(Reuters) - Avon Products Inc (AVP.N) slashed its dividend by nearly 74 percent on Thursday and announced measures to cut hundreds of millions of dollars in costs in the next few years as its new chief executive officer continues to work on a turnaround.
The world’s largest direct seller of cosmetics also said it was targeting sales growth in each of the next three years, excluding the impact of currency fluctuations.
Higher product costs, unfavorable exchange rates and ongoing difficulties in key markets like Brazil, the United States and Russia continued to bedevil Avon in the third quarter, and it reported a sharp plunge in profit for the period.
“It is clear that Avon faces a challenging situation,” CEO Sheri McCoy, who took the helm in April, said on a conference call.
But there were signs of progress. Avon reported an 8 percent decline in revenue, caused by currency moves. Excluding those effects, the company said it was targeting mid-single-digit percentage sales gains in the next few years.
Last quarter, Avon sold 1 percent more items, and the number of sales representatives fell 1 percent, a more modest drop than in recent quarters.
Shares of Avon, which is known for brands like Skin-So-Soft and Avon Color, edged up 0.6 percent to $15.58 in morning trading.
Avon is planning to cut selling, general and administrative expenses by $400 million annually within three years, largely by simplifying its complex structure. Company executives did not provide details on the call.
The company, famed for its army of nearly 6 million “Avon Ladies,” has struggled with a drop in the number of sales representatives in key markets. Many of the representatives are dissatisfied with the commission structure, recognition and the technology Avon uses to support their efforts.

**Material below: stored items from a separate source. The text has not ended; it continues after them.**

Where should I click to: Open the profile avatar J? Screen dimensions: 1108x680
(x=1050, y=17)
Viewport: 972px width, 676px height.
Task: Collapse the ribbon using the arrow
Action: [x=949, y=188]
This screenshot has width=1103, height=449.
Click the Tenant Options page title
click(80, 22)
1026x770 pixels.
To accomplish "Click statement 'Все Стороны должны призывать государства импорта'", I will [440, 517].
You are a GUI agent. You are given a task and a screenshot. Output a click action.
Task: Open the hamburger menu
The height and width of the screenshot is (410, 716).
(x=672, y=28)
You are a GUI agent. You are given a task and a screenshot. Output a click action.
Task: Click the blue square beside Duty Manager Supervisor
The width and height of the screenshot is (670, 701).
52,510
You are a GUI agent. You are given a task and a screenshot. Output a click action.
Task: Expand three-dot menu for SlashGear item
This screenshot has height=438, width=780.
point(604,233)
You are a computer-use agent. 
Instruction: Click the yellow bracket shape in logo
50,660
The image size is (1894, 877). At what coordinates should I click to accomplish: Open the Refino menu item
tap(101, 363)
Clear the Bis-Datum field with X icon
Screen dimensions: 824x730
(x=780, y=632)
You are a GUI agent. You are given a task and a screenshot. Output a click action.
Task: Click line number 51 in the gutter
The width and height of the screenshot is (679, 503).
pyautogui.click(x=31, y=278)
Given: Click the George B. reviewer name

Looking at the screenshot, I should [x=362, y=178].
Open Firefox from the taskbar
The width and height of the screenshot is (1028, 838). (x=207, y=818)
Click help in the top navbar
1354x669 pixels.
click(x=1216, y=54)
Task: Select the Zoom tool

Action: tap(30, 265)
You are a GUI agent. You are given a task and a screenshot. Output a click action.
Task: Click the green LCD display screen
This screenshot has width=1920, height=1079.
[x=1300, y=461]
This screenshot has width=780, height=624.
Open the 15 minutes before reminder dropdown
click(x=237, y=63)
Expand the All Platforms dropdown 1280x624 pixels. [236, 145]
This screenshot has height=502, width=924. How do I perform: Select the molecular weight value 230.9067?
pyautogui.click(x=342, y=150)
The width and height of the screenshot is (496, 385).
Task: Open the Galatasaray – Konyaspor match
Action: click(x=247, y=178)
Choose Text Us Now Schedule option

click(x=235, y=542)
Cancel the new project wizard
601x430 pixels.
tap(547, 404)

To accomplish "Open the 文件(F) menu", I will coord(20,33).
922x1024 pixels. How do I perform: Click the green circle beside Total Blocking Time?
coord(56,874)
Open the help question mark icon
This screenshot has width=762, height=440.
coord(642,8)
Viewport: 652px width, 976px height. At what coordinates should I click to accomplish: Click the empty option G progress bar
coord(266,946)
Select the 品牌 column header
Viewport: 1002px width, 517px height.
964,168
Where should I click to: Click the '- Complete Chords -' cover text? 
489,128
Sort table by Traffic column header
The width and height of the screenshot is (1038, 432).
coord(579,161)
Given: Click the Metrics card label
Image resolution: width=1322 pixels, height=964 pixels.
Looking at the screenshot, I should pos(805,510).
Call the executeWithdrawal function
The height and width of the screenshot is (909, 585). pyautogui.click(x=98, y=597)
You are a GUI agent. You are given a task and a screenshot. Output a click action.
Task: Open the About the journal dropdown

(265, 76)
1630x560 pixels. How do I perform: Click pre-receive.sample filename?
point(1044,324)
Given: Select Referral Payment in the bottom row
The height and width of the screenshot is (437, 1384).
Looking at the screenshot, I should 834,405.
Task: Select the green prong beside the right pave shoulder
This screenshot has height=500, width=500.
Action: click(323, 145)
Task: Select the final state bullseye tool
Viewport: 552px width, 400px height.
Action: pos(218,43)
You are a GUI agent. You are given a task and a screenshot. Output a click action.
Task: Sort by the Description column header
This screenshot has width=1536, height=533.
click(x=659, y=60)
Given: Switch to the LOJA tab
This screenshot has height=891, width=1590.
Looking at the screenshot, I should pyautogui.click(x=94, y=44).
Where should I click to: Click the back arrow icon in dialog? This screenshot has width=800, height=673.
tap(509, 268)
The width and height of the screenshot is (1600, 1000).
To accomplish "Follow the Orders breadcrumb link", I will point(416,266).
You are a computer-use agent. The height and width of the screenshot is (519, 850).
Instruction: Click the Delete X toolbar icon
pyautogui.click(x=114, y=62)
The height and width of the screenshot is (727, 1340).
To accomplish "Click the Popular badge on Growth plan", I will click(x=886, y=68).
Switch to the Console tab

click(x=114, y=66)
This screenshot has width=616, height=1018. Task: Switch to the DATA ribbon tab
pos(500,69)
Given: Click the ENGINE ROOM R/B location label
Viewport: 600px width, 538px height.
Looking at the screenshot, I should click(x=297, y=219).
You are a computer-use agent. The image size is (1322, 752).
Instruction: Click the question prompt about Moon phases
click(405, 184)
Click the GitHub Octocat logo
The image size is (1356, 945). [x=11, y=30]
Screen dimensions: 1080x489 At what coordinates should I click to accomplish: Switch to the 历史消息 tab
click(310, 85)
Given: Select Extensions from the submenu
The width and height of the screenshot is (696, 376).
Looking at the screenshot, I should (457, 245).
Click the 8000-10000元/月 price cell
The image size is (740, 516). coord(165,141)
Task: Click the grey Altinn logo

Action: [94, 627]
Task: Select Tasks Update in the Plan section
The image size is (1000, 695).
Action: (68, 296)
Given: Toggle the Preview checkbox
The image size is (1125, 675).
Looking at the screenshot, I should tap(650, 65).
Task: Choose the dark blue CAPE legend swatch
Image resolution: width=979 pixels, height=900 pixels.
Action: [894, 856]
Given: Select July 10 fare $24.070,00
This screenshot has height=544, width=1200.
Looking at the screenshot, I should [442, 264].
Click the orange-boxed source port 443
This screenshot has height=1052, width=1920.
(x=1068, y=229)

Winning back sales reps is Avon’s top priority, McCoy said.
“They’ve also been very direct with me about what we need to do to improve the ease of doing business with Avon and help them succeed,” McCoy said. “I’ve heard them loud and clear.”
While she did not get into specifics, McCoy said the company would spend as much as $200 million in the next few years on information technology to help the reps.
The company lowered its quarterly dividend to 6 cents per share from 23 cents to give itself more flexibility.
McCoy had said previously that Avon did not want to tap its revolving credit facility to fund the dividend, so the move was largely expected, Morningstar analyst Erin Lash said.
“We didn’t expect her to turn the company around overnight, and that’s exactly what we’re seeing,” Lash said.
Excluding items such as an impairment charge for its disappointing China results, Avon reported a profit of 17 cents a share, below the analysts’ average estimate of 22 cents, according to Thomson Reuters I/B/E/S.
Revenue fell to $2.55 billion in the quarter from $2.76 billion a year earlier.
Excluding the impact of currency fluctuations, sales were higher in Brazil, Avon’s top market, and the company signed more sales reps there. Still the 2 percent growth was modest given the overall pace of the Brazilian market, where Avon competes with Natura Cosmeticos SA (NATU3.SA).
In North America, sales fell 8 percent, and in Russia, the company faced another reduction in the size of its sales force.
In China, a fast-growing cosmetics market, sales fell 31 percent.
Avon reported a net profit of $31.6 million, or 7 cents per share, down from $164.2 million, or 38 cents per share, a year earlier.
Since McCoy became CEO, the company has started negotiations with the U.S. government to settle a bribery probe.
Avon said in a separate filing that discussions were “ongoing” with U.S. authorities probing whether the company had broken anti-bribery laws overseas.